Prende i soldi e scappa, acciuffato in Germania

Era ricercato per appropriazione indebita ripetuta e alla fine, dopo 13 anni di «latitanza», un 61. enne cittadino italiano residente in Sicilia, è stato acciuffato il 5 dicembre 2025 in Germania, prima di comparire ieri davanti alla Corte delle assise criminali presieduta dal giudice Paolo Bordoli (a latere, Monica Sartori-Lombardi e Curzio Guscetti) per rispondere del reato per cui era indagato. Reo confesso, l’uomo, che in Germania ha passato 98 giorni in carcere, mentre in Ticino è in prigione dal 13 marzo scorso, è stato condannato dalla Corte a 28 mesi di detenzione, di cui 21 sospesi per un periodo di prova di 2 anni (i mesi effettivi da espiare sono dunque 7).
Un processo, quello di ieri, durato pochissimi minuti, in quanto si è tenuto con la formula del rito abbrevviato, avendo accusa e difesa trovato un accordo di pena. «Accetto la condanna, ho commesso i reati che mi sono stati contestati. Quando uscirò di prigione tornerò in Sicilia, sperando di trovare un lavoro nell’ambito turistico», ha detto dal canto suo il 61.enne, che di professione è cuoco.

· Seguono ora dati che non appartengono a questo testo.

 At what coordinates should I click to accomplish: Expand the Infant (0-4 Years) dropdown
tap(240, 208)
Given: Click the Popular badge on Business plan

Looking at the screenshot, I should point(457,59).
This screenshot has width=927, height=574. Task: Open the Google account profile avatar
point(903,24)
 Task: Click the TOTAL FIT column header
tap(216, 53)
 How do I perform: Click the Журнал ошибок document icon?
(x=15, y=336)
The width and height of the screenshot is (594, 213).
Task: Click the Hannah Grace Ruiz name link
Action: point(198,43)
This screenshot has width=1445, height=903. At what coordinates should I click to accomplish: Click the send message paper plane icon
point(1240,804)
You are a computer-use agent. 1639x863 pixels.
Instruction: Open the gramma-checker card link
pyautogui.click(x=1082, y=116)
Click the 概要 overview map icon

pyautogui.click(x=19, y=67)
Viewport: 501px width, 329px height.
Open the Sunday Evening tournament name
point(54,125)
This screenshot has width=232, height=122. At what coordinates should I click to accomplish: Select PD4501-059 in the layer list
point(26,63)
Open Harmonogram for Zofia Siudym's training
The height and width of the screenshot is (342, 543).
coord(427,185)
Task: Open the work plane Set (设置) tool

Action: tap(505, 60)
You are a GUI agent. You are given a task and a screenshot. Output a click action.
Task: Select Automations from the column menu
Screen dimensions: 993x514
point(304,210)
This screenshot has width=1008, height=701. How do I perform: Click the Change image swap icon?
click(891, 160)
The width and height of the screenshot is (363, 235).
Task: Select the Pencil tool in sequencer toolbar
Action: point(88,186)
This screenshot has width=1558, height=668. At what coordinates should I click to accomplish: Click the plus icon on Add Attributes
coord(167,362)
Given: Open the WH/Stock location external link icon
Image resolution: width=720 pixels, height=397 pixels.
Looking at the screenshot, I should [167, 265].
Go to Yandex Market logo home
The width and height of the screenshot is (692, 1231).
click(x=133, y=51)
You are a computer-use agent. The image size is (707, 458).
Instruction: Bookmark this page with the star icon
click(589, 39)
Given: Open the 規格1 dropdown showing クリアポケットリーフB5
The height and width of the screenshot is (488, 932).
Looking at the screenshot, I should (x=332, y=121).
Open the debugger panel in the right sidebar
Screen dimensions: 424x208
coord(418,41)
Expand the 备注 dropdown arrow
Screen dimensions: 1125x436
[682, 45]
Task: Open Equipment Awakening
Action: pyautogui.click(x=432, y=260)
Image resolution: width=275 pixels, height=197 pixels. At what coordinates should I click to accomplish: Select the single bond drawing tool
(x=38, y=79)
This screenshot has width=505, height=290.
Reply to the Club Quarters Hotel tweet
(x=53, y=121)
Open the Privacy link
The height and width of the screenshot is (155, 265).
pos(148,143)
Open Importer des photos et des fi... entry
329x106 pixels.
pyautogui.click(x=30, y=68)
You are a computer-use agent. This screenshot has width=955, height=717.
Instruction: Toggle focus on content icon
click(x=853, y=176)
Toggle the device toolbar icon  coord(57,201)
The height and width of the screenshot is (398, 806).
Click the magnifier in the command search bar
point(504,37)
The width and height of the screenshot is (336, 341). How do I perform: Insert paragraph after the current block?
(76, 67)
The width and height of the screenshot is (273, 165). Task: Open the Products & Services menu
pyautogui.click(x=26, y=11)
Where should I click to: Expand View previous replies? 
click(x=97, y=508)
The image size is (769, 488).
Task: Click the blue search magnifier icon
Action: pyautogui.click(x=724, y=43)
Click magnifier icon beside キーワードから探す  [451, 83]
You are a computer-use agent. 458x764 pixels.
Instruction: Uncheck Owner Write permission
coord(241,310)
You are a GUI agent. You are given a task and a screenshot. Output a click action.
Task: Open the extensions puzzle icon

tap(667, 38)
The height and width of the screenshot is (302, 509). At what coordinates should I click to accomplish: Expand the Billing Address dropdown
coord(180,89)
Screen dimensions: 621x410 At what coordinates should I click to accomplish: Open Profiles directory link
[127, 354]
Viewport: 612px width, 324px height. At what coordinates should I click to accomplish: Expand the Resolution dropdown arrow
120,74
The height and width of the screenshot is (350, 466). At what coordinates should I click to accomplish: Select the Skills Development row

Tra riattazioni e confische
Ma invece di cucinare pietanze, tra il febbraio e il dicembre del 2012, l’uomo è stato riconosciuto colpevole di aver apparecchiato in quattro occasioni un’appropriazione indebita ai danni di quattro vittime. Tutte convinte di comprare una proprietà per piani a Monteggio. Quando invece i soldi non sono andati completamente dove avrebbero dovuto: per pagare, ad esempio, i lavori di riattazione delle proprietà agli artigiani. L’importo complessivo sottratto e accertato dall’accusa, rappresentata dalla procuratrice pubblica, Raffaella Rigamonti, è stato di 725 mila franchi. L’uomo, difeso dall’avvocato Marco Masoni, è stato condannato a risarcirle. Anche attraverso la confisca e la messa all’asta di tre proprietà per piani di sua proprietà, sempre a Monteggio.
Lo schema
Lo schema usato dal 61. enne ai danni delle quattro vittime è sempre stato lo stesso ed è stato messo in pratica, come detto poc’anzi, dal febbraio al dicembre 2012. Dopo aver stipulato il contratto di compravendita immobiliare, gli acquirenti versavano degli acconti a un notaio che a sua volta li girava, a volte in contanti, altre sottoforma di bonifici in banche estere (italiane e tunisine), all’imputato. Che li usava soprattutto per scopi personali o per pagare degli scoperti con l’Ufficio di esecuzione del distretto di Lugano. Solo una parte delle somme veniva insomma usata per le prestazioni inerenti i contratti di compravendita. Tutto questo fino a quando l’inganno è stato scoperto e nei suoi confronti è stato scoccato un mandato di arresto internazionale.